### Problem details
Copy out the lines below word for word, and leave the pictures out of your copy.

### Stored data

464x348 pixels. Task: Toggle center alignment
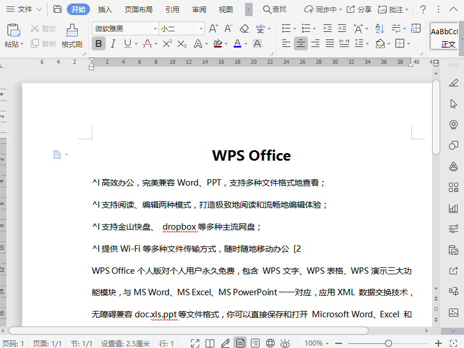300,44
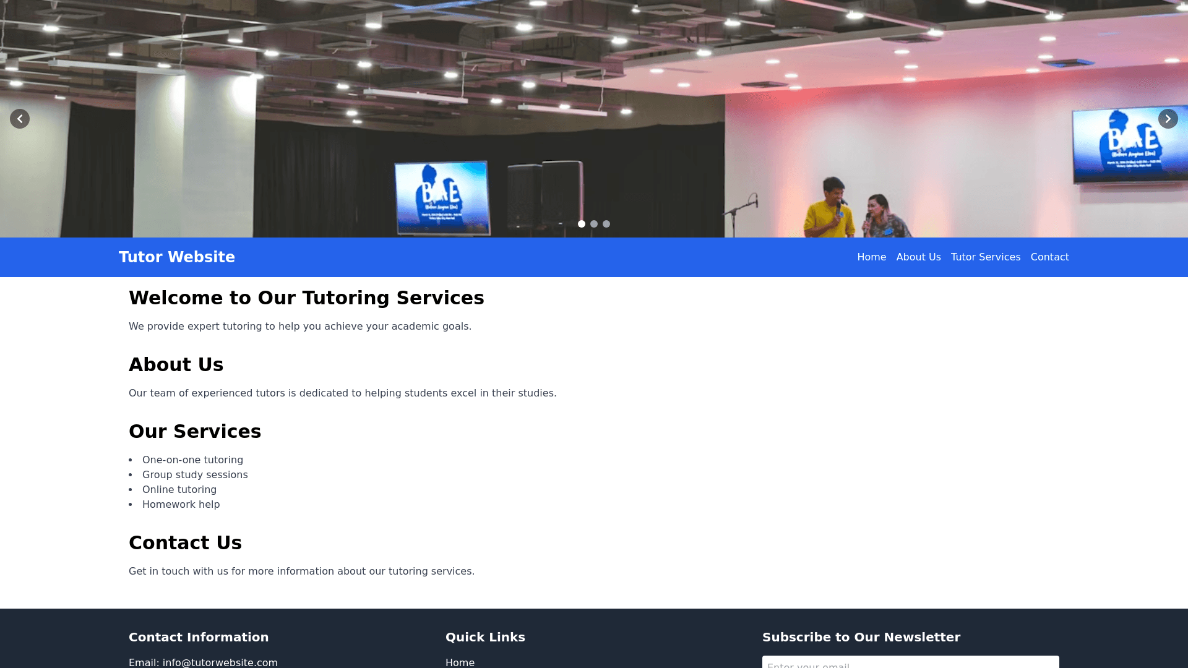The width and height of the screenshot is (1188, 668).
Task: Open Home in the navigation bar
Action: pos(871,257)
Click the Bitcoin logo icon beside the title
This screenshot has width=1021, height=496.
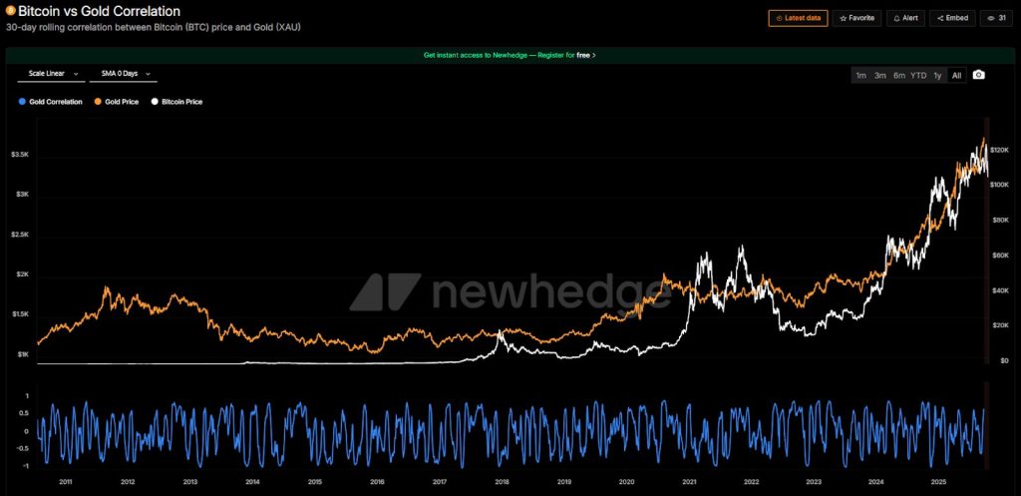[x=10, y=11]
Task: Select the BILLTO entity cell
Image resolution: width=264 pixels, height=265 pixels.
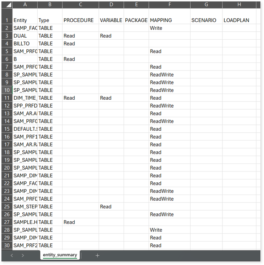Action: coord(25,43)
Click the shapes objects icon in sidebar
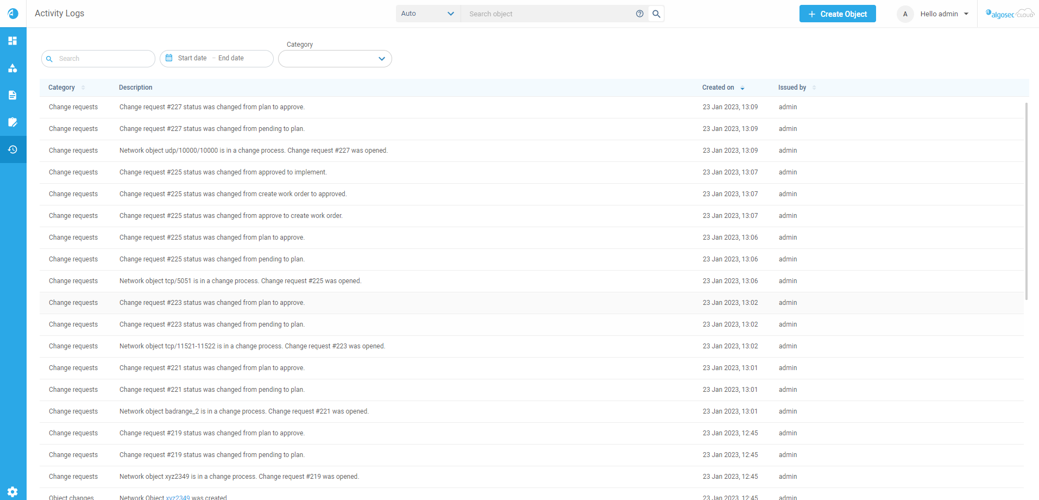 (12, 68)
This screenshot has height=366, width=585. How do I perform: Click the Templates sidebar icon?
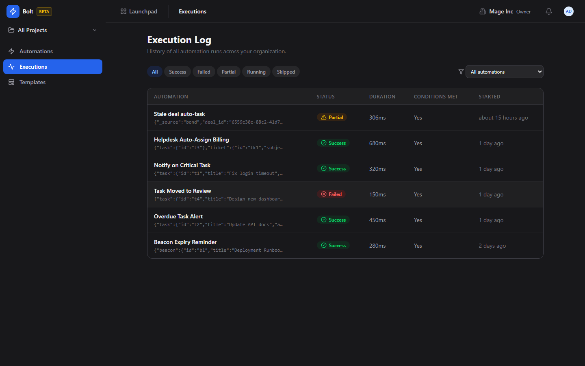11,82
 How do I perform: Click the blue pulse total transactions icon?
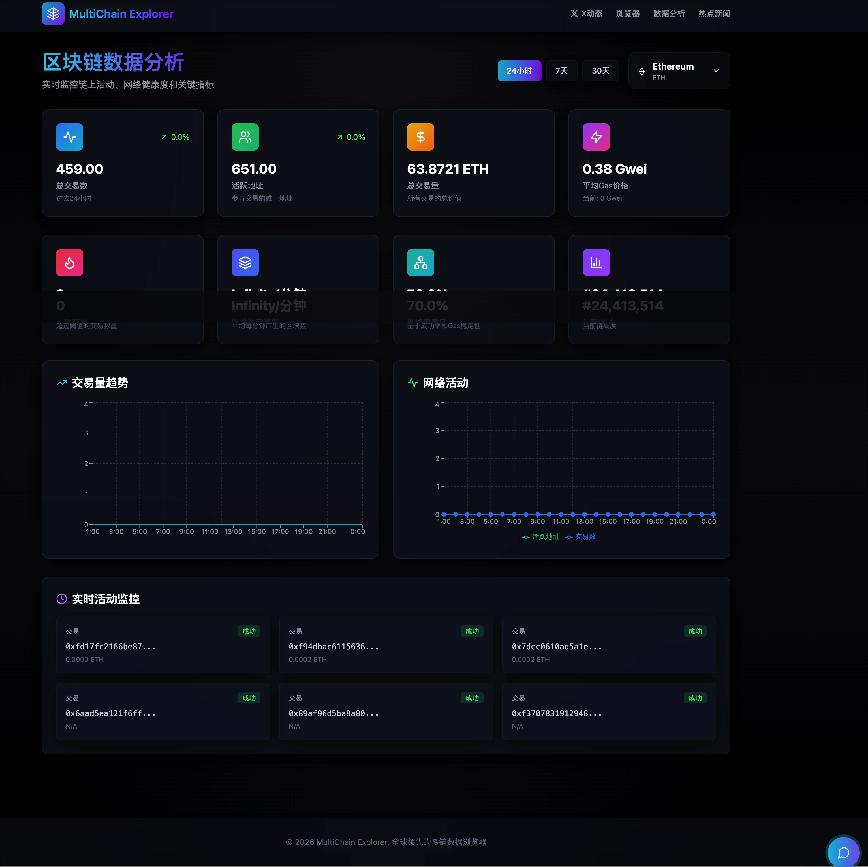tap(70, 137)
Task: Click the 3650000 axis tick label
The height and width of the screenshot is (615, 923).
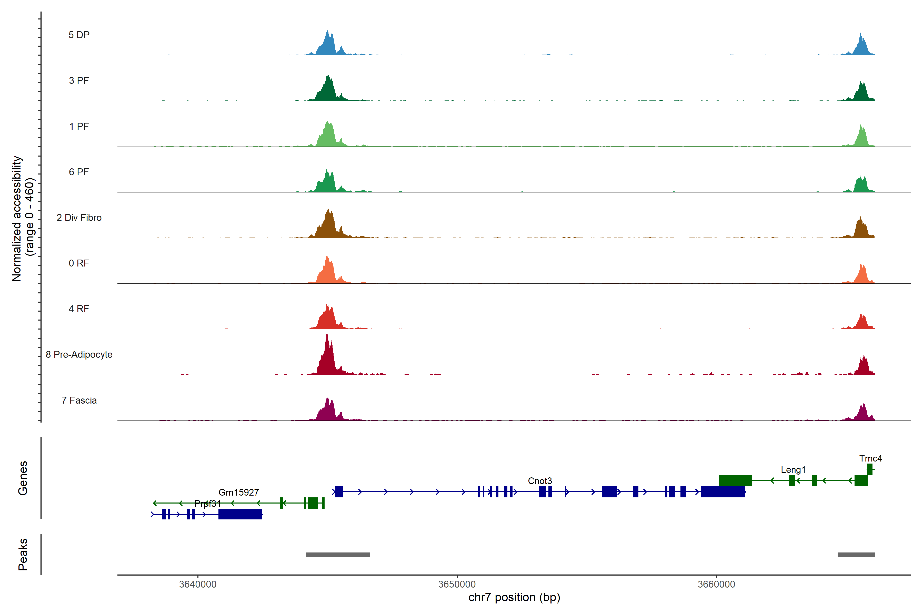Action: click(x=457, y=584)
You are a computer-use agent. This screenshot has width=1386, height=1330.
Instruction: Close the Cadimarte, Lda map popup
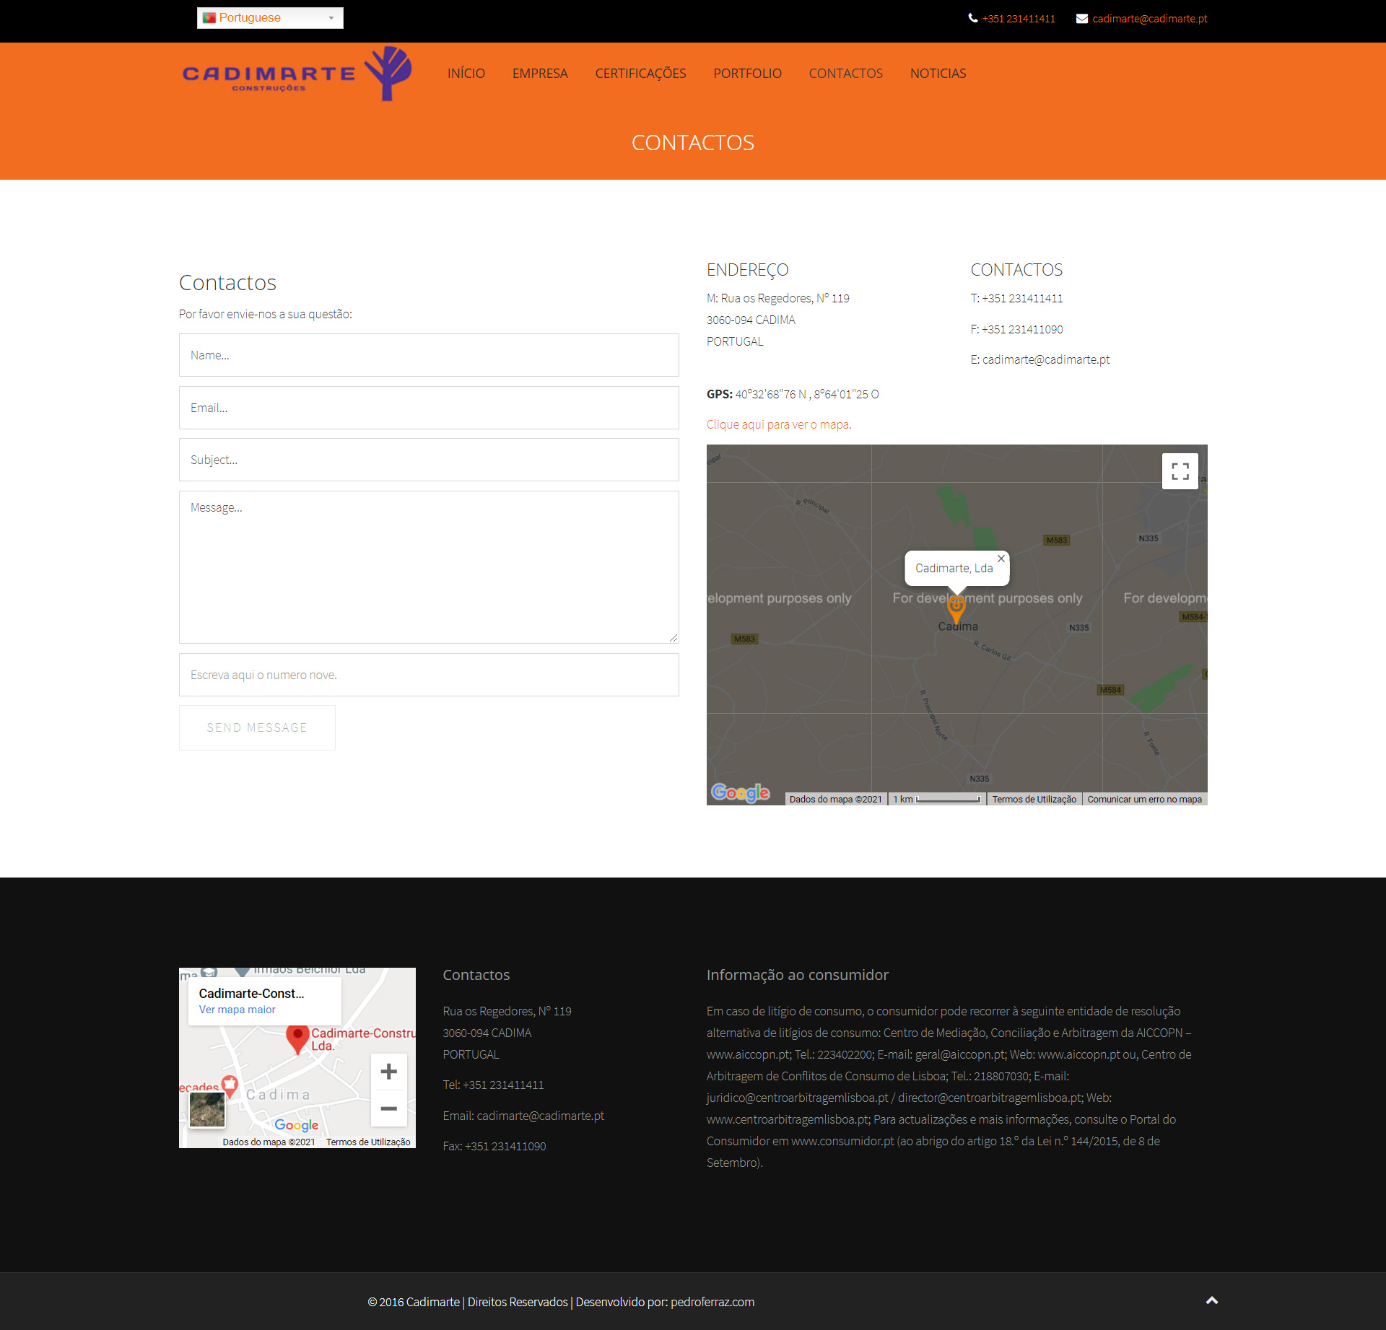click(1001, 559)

### Output for this task
464x348 pixels. Task: Toggle center alignment
300,44
The width and height of the screenshot is (1188, 668).
Task: Open Home in the navigation bar
Action: pos(871,257)
Click the Bitcoin logo icon beside the title
This screenshot has width=1021, height=496.
[x=10, y=11]
Task: Select the BILLTO entity cell
Image resolution: width=264 pixels, height=265 pixels.
Action: coord(25,43)
Click the shapes objects icon in sidebar
 (12, 68)
This screenshot has height=366, width=585. How do I perform: Click the Templates sidebar icon?
11,82
 How do I perform: Click the blue pulse total transactions icon?
tap(70, 137)
Task: Click the 3650000 axis tick label
The height and width of the screenshot is (615, 923).
Action: click(x=457, y=584)
You are a computer-use agent. This screenshot has width=1386, height=1330.
Instruction: Close the Cadimarte, Lda map popup
click(1001, 559)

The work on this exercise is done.